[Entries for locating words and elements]
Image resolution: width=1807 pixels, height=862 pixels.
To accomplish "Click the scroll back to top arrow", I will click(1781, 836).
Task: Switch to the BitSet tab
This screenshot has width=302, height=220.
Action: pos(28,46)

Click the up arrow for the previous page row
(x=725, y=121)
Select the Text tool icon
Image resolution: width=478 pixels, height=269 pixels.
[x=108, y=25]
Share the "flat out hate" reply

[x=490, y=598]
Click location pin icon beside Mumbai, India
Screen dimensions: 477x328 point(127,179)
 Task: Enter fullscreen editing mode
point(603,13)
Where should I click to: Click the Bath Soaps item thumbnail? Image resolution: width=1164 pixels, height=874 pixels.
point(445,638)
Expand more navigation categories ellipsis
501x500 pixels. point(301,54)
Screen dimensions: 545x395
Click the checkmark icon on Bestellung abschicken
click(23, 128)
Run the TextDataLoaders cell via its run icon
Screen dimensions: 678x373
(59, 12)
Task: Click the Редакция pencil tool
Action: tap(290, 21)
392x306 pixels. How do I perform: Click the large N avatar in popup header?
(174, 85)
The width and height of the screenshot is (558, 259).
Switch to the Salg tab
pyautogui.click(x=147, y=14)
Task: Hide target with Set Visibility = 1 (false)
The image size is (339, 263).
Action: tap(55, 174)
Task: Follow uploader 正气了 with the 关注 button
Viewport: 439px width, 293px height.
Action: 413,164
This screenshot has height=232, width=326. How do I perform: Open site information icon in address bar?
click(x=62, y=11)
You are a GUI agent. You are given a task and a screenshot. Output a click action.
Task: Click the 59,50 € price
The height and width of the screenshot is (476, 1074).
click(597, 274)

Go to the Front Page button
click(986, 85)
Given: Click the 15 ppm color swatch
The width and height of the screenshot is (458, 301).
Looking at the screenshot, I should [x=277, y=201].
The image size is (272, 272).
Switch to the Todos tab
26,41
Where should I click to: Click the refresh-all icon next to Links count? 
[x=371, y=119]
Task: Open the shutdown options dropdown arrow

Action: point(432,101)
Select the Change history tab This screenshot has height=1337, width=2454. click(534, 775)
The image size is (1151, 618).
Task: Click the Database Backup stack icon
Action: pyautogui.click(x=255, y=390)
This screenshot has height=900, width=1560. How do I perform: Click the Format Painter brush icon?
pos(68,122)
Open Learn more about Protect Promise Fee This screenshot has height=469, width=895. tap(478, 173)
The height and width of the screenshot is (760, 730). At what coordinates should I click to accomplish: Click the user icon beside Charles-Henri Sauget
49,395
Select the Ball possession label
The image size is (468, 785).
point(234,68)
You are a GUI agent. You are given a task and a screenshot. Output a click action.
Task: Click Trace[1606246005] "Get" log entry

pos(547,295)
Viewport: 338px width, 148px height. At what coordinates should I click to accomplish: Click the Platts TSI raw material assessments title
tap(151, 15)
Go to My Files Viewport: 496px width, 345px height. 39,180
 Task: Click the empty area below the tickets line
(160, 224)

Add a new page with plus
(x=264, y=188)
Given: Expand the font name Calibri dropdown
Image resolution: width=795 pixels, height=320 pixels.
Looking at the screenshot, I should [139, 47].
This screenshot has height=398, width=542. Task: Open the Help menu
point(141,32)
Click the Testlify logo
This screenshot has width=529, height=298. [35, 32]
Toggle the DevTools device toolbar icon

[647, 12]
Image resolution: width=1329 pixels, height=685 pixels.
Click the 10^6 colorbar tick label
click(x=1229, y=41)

Task: Can you change "Switch" to "Go" wherever it occurs in the entries above and give them again with nothing else altered?

Response for this exercise:
Image resolution: width=1807 pixels, height=862 pixels.
To accomplish "Click the scroll back to top arrow", I will click(1781, 836).
Task: Go to the BitSet tab
This screenshot has width=302, height=220.
Action: pos(28,46)

Click the up arrow for the previous page row
(x=725, y=121)
Select the Text tool icon
Image resolution: width=478 pixels, height=269 pixels.
[x=108, y=25]
Share the "flat out hate" reply

[x=490, y=598]
Click location pin icon beside Mumbai, India
Screen dimensions: 477x328 point(127,179)
 Task: Enter fullscreen editing mode
point(603,13)
Where should I click to: Click the Bath Soaps item thumbnail? Image resolution: width=1164 pixels, height=874 pixels.
point(445,638)
Expand more navigation categories ellipsis
501x500 pixels. point(301,54)
Screen dimensions: 545x395
Click the checkmark icon on Bestellung abschicken
click(23, 128)
Run the TextDataLoaders cell via its run icon
Screen dimensions: 678x373
(59, 12)
Task: Click the Редакция pencil tool
Action: tap(290, 21)
392x306 pixels. How do I perform: Click the large N avatar in popup header?
(174, 85)
The width and height of the screenshot is (558, 259).
Go to the Salg tab
pyautogui.click(x=147, y=14)
Task: Hide target with Set Visibility = 1 (false)
The image size is (339, 263).
Action: tap(55, 174)
Task: Follow uploader 正气了 with the 关注 button
Viewport: 439px width, 293px height.
Action: 413,164
This screenshot has height=232, width=326. How do I perform: Open site information icon in address bar?
click(x=62, y=11)
You are a GUI agent. You are given a task and a screenshot. Output a click action.
Task: Click the 59,50 € price
The height and width of the screenshot is (476, 1074).
click(597, 274)

Go to the Front Page button
click(986, 85)
Given: Click the 15 ppm color swatch
The width and height of the screenshot is (458, 301).
Looking at the screenshot, I should [x=277, y=201].
The image size is (272, 272).
Go to the Todos tab
26,41
Where should I click to: Click the refresh-all icon next to Links count? 
[x=371, y=119]
Task: Open the shutdown options dropdown arrow

Action: point(432,101)
Select the Change history tab This screenshot has height=1337, width=2454. click(534, 775)
The image size is (1151, 618).
Task: Click the Database Backup stack icon
Action: pyautogui.click(x=255, y=390)
This screenshot has height=900, width=1560. How do I perform: Click the Format Painter brush icon?
pos(68,122)
Open Learn more about Protect Promise Fee This screenshot has height=469, width=895. tap(478, 173)
The height and width of the screenshot is (760, 730). At what coordinates should I click to accomplish: Click the user icon beside Charles-Henri Sauget
49,395
Select the Ball possession label
The image size is (468, 785).
point(234,68)
You are a GUI agent. You are given a task and a screenshot. Output a click action.
Task: Click Trace[1606246005] "Get" log entry

pos(547,295)
Viewport: 338px width, 148px height. At what coordinates should I click to accomplish: Click the Platts TSI raw material assessments title
tap(151, 15)
Go to My Files Viewport: 496px width, 345px height. 39,180
 Task: Click the empty area below the tickets line
(160, 224)

Add a new page with plus
(x=264, y=188)
Given: Expand the font name Calibri dropdown
Image resolution: width=795 pixels, height=320 pixels.
Looking at the screenshot, I should [139, 47].
This screenshot has height=398, width=542. Task: Open the Help menu
point(141,32)
Click the Testlify logo
This screenshot has width=529, height=298. [35, 32]
Toggle the DevTools device toolbar icon

[647, 12]
Image resolution: width=1329 pixels, height=685 pixels.
Click the 10^6 colorbar tick label
click(x=1229, y=41)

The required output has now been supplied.